Problems and tasks:
**a)** Output the passage of the relativity post starting with "Since the RHS" and going on through "frame K', i.e.", copying it word for word.
**b)** According to the relativity post, what kind of object must the "clock" at rest at z = -(c^2)/g necessarily be?
**c)** Write the next part of the relativity post, continuing from its last line.

Passage provided:
· · · · · · ·

Re: [Phys-L] another DIY relativity experiment

[David Bowman <David_Bowman@georgetowncollege.edu>]

Regarding Bob S's question:

> David,
>
> Using the transformation (from your post):
> x' = x
> y' = y
> z' = (z + (c^2)/g)*cosh(g*t/c) - (c^2)/g
> t' = (z/c + c/g)*sinh(g*t/c)   ==>
>
> The third equation says that an event at z = -(c^2)/g has the
> primed coordinate z' = -(c^2)/g, a constant in time.
> This seems to contradict the second statement of :
>
> "Note (from the equation for t') a clock at rest w.r.t. the
> spaceship at z = -(c^2)/g is infinitely dilated and stopped
> relative to frame K'.
> Such a clock is moving at speed c in the K' frame."
>
> What am I missing?
> Thanks,
>
> Bob Sciamanda

Part of the problem is I accidentally misspoke, er, miswrote, and referred to the wrong equation in the parenthetical phrase you quoted above.  The rest of the problem is one needs to be more careful than you have been in determining the behavior in frame K'.  What I ought to have said in that phrase and rest of the quote was:  "Note (from the equation for the invariant proper time increment dτ using K-frame coordinates) a clock at rest w.r.t. the spaceship at z = -(c^2)/g is infinitely dilated and stopped relative to frame K'.  Such a clock is moving at speed c in the K' frame."

In particular, the actual relevant equation is (c^2)*(dτ)^2 = ((c + g*z/c)^2)*(dt)^2 -((dx)^2 + (dy)^2 + (dz)^2).  So we can see from this equation for an object (i.e. the "clock") at rest w.r.t. the spaceship at z = -(c^2)/g has its RHS vanish.  This is because the spatial increments dx, dy, dz are zero because the "clock" is at rest in frame K.  And the time-like contribution is also zero because any nonzero coordinate time increment dt is multiplied by the vanishing pre-factor coefficient
(c + g*z/c)^2. 
Since the RHS vanishes for such a "clock" that means the LHS must also vanish.  But the LHS is the elapsed proper time on the "clock".  Thus the "clock" doesn't age in frame K.  Since the proper time is invariant the "clock" doesn't age in *any* frame, including frame K'.  Some clock! This means our "clock" is necessarily a massless null object.  (Recall any massless object, like  a photon, doesn't age, either.)  The fact that the "clock" experiences no proper time means its path is necessarily a null path through space-time.  We can see its space-time trajectory in frame K' in at least a couple of ways.  One way it so look at the corresponding equation for the elapsed proper time as seen in frame K', i.e.
(c^2)*(dτ)^2 = (c^2)*(dt')^2 -((dx')^2 + (dy')^2 + (dz')^2).

· · · · · · ·

Dataset entries:
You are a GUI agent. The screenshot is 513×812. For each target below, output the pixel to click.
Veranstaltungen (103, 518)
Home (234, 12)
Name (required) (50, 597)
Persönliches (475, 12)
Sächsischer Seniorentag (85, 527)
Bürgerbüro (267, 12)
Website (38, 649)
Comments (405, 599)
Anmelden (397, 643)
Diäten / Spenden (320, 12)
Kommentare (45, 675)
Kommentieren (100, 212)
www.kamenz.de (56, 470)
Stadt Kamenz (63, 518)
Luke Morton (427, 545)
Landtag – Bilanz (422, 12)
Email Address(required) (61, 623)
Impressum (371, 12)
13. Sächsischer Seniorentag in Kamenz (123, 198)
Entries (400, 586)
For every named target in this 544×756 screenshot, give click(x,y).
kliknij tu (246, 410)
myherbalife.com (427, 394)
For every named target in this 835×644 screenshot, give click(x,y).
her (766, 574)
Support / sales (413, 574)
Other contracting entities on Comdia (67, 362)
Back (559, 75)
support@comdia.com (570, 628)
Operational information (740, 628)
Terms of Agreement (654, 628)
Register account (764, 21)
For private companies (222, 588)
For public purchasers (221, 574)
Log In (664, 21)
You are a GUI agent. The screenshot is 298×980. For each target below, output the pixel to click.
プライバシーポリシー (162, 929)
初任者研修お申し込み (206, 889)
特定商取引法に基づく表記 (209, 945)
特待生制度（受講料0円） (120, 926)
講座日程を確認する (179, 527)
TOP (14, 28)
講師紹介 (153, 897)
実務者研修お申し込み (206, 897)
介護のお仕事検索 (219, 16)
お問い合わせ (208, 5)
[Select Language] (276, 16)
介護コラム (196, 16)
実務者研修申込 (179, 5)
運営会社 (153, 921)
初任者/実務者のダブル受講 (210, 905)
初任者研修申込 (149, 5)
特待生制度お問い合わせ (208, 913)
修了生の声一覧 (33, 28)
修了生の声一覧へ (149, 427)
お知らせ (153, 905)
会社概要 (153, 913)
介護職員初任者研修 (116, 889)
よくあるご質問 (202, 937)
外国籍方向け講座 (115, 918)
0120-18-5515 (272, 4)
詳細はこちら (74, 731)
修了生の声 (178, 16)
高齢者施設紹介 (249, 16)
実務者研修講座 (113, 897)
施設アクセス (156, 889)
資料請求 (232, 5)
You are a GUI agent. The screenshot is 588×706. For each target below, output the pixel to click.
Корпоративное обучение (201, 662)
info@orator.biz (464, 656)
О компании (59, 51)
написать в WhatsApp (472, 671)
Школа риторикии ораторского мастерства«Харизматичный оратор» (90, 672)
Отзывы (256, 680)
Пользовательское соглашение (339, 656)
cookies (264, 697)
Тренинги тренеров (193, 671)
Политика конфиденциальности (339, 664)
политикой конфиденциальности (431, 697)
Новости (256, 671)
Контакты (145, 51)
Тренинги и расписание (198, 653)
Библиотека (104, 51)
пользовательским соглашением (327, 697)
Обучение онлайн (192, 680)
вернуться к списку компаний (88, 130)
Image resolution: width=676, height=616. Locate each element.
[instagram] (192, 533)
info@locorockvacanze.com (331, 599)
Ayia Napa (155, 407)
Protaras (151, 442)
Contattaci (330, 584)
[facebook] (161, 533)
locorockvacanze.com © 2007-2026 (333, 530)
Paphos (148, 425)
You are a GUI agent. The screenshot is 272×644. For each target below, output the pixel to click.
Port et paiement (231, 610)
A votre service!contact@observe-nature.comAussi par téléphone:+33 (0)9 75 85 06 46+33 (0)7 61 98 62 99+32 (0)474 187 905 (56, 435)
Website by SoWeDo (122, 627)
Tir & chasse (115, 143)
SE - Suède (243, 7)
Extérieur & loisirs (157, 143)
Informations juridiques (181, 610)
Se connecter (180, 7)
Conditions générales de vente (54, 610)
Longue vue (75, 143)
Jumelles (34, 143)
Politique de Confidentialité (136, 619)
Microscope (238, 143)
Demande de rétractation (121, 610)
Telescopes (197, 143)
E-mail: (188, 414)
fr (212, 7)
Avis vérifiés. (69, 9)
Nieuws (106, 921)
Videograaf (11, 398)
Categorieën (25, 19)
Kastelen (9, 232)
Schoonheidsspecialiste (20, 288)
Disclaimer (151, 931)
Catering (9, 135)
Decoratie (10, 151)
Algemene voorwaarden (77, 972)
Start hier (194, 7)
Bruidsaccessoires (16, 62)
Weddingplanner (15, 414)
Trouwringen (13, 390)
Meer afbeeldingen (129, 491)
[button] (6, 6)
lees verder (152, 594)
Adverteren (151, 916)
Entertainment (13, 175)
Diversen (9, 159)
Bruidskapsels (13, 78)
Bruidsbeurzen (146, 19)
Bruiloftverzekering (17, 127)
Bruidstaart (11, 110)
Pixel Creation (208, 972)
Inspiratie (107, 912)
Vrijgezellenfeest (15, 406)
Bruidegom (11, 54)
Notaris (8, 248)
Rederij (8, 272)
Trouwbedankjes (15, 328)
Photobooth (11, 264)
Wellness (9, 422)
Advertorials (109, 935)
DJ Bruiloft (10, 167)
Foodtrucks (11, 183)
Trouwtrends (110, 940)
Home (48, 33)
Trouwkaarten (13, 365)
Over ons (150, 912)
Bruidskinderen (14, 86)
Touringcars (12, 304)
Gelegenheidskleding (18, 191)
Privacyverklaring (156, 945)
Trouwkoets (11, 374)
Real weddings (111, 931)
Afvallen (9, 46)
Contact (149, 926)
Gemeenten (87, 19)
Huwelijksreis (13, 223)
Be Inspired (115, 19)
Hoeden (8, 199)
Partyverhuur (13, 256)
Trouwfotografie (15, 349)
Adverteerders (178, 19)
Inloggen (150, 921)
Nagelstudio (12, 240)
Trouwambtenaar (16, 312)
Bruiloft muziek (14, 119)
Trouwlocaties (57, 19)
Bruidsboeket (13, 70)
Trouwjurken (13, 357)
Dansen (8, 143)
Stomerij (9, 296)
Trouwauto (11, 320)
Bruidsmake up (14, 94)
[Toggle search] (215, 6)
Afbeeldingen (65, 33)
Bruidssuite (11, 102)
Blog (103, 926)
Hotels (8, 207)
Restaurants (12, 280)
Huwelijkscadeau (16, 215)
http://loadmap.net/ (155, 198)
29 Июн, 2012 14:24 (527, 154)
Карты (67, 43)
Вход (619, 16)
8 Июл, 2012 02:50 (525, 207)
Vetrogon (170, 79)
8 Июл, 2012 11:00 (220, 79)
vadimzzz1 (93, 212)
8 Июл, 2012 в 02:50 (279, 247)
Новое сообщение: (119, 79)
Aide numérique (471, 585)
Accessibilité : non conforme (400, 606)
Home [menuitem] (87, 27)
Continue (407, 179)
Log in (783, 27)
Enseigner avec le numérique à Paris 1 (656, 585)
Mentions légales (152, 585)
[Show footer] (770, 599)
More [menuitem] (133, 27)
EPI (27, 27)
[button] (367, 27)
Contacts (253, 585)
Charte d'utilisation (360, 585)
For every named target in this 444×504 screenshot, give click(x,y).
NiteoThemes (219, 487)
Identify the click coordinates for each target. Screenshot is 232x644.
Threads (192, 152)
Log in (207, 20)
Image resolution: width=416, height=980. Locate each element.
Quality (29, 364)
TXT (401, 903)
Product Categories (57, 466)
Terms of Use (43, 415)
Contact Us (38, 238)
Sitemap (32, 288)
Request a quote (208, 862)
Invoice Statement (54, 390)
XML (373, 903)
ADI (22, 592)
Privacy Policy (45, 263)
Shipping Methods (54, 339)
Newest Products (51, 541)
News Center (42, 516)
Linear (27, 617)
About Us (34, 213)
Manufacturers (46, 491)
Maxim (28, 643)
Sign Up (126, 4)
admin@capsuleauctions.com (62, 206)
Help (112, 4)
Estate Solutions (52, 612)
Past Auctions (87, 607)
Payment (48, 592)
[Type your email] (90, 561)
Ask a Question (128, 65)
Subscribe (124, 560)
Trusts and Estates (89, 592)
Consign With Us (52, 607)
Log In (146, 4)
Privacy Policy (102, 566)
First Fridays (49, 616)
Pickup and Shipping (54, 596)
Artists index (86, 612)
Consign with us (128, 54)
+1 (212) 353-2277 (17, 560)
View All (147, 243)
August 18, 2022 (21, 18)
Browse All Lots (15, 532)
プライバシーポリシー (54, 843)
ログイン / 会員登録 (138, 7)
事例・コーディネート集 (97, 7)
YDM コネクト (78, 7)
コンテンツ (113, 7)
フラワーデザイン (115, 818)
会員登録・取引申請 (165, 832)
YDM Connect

· · · · · · ·

Response list:
**a)**
Since the RHS vanishes for such a "clock" that means the LHS must also vanish.  But the LHS is the elapsed proper time on the "clock".  Thus the "clock" doesn't age in frame K.  Since the proper time is invariant the "clock" doesn't age in *any* frame, including frame K'.  Some clock! This means our "clock" is necessarily a massless null object.  (Recall any massless object, like  a photon, doesn't age, either.)  The fact that the "clock" experiences no proper time means its path is necessarily a null path through space-time.  We can see its space-time trajectory in frame K' in at least a couple of ways.  One way it so look at the corresponding equation for the elapsed proper time as seen in frame K', i.e.

**b)** A massless null object.

**c)**
Because the LHS of the former proper time equation in K vanishes that means the LHS of this latter proper time equation in K' also vanishes because both LHSs are the very same invariant quantity.  Now since the object in frame K is at rest that means dx = dy = 0.  Since our coordinate transformations between frames obey x' = x and y' = y we know dx' = dy' = 0 also.  Putting in all these zero quantities into our latter proper time equation gives: 
0 = (c^2)*(dt')^2 -(dz')^2.  Rearraranging this equation and taking a square root gives |dz'/dt'| = c.  But we already know that objects on null paths must move at speed c, so we really ought not be surprised by this result.  Another way to see the same thing is to look at the explicit equation I gave for the velocity of an object which is at rest in K as seen in frame K'.  That equation is:

v'(t') = c/sqrt(1 + ((z_0 + (c^2)/g)/(c*t'))^2) .

Recall here z_0 is the initial but constant fixed z coordinate of the object in frame K.  When such an object has that fixed z = z_0 = -(c^2)/g then we get v'(t') = c for all t'.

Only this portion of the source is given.